Tuesday, April 20, 2010

Yoga Is Essentially a Hindu Religious thing

(Hinduism's "Lord Shiva")

Washingtonpost.com has this interesting article, written by Hindu professor Aseem Shukla, on the necessary connection of yoga with Hinduism. Shukla is dismayed that yoga has been co-opted by Christians and Jews and embraced by Abrahamic religions. Shukla writes:

"Nearly 20 million people in the United States gather together routinely, fold their hands and utter the Hindu greeting of Namaste -- the Divine in me bows to the same Divine in you. Then they close their eyes and focus their minds with chants of "Om," the Hindu representation of the first and eternal vibration of creation. Arrayed in linear patterns, they stretch, bend, contort and control their respirations as a mentor calls out names of Hindu divinity linked to various postures: Natarajaasana (Lord Shiva) or Hanumanasana (Lord Hanuman) among many others. They chant their assigned "mantra of the month," taken as they are from lines directly from the Vedas, Hinduism's holiest scripture. Welcome to the practice of yoga in today's western world." In other words, American yoga-practitioners don't have a clue as to what they are really saying and doing, and from Shukla's Hindu perspective this is not right. It reminds me of being in Bangkok just before Christmas and seeing a mall filled with Christmas decorations, and Thai people shopping with no clue about Christmas, as understood by Christians.

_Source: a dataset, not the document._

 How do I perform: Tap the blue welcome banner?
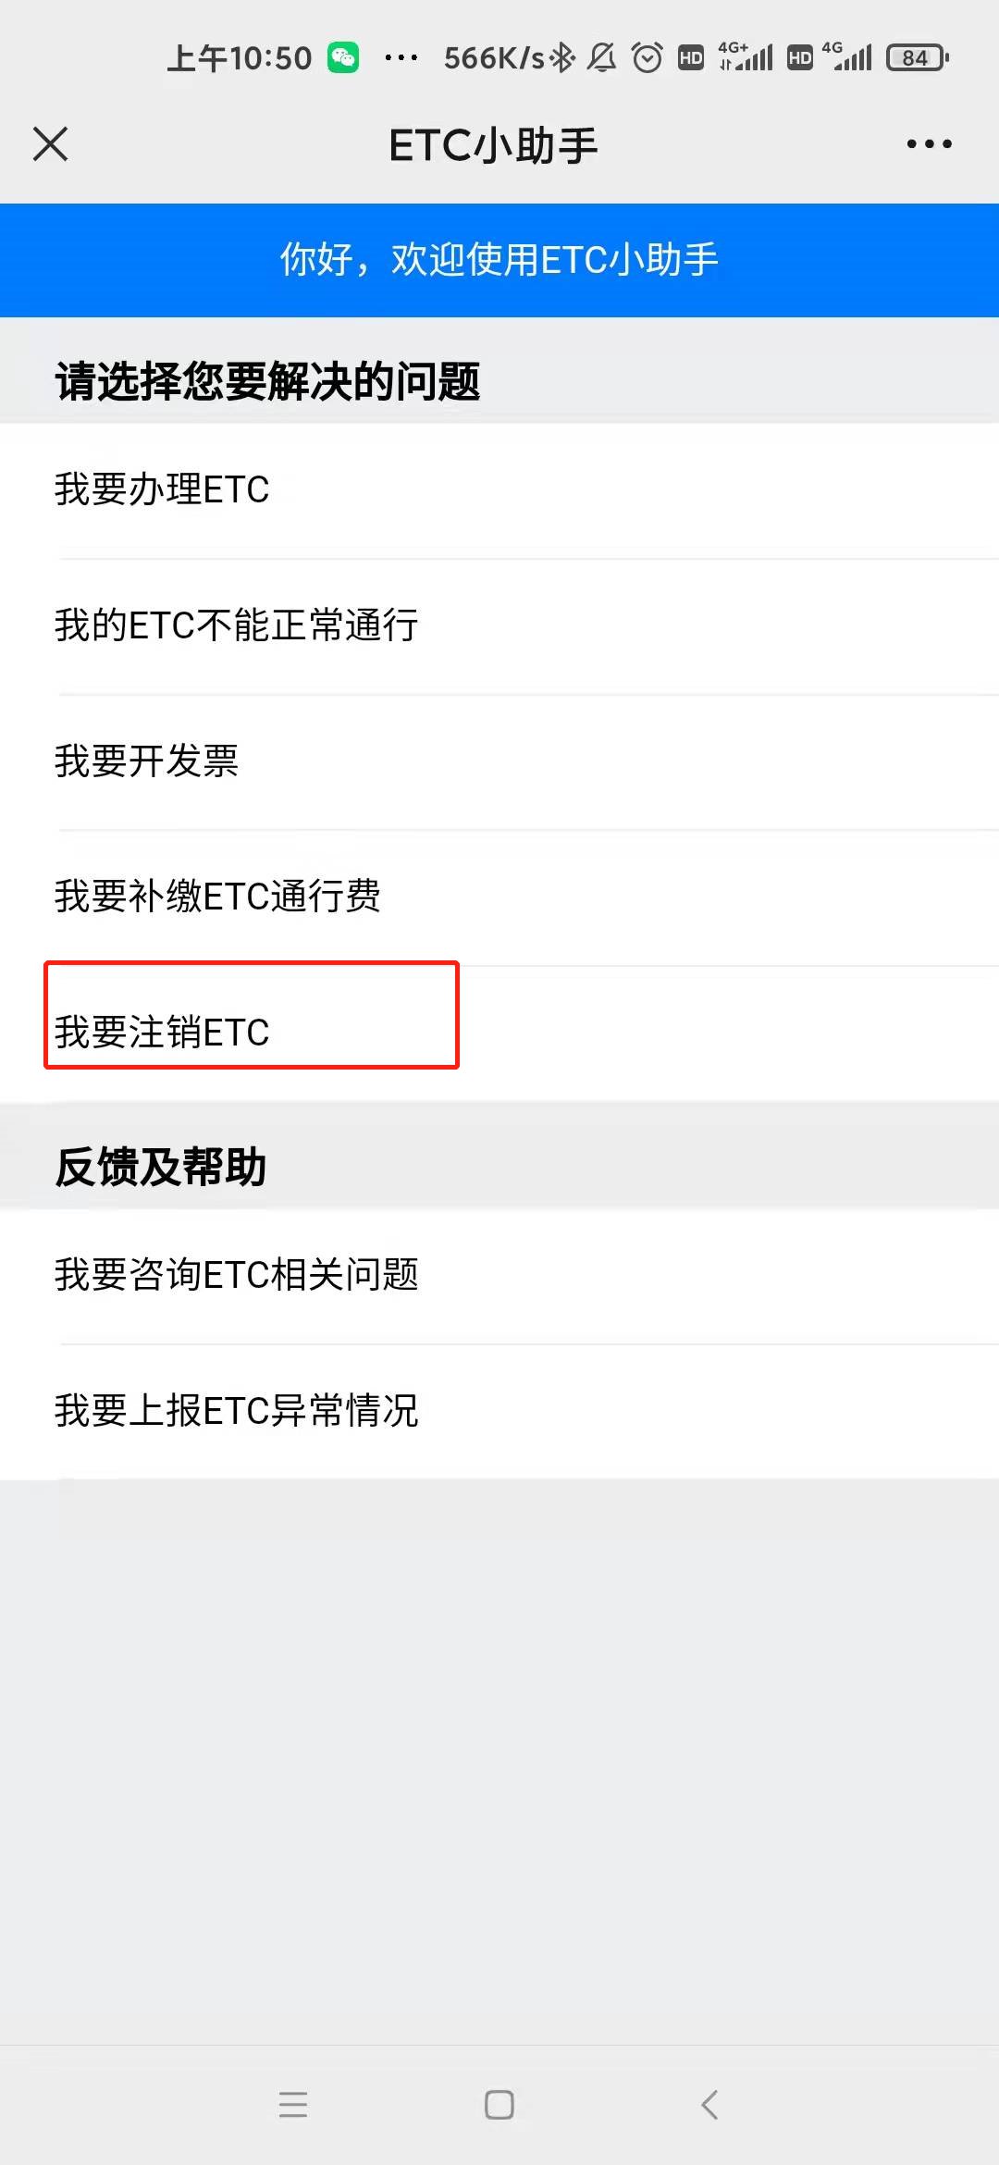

"The severance of yoga from Hinduism disenfranchises millions of Hindu Americans from their spiritual heritage and a legacy in which they can take pride." Hinduism, says Shukla, is "a victim of overt intellectual property theft." There has been a steady disembodying of yoga from Hinduism.

Shukla does not think yoga is only for Hindus. He does think that cutting yoga off from Hinduism's spiritual roots misses what it has always been all about.

Shukla concludes:

"Yoga, like its Hindu origins, does not offer ways to believe in God; it offer ways to know God. But be forewarned. Yogis say that the dedicated practice of yoga will subdue the restless mind, lessen one's cravings for the mundane material world and put one on the path of self-realization--that each individual is a spark of the Divine. Expect conflicts if you are sold on the exclusivist claims of Abrahamic faiths--that their God awaits the arrival of only His chosen few at heaven's gate--since yoga shows its own path to spiritual enlightenment to all seekers regardless of affiliation."

Shukla says practicing yoga will make a Christian a better Christian. But if, as Shukla claims, a practicer of yoga is connected to Hinduism's spiritual roots whether they acknowledge it or not, then I think Shuklas misunderstands Christianity. For those of us not interested in practicing Hinduism, yoga is something to be avoided.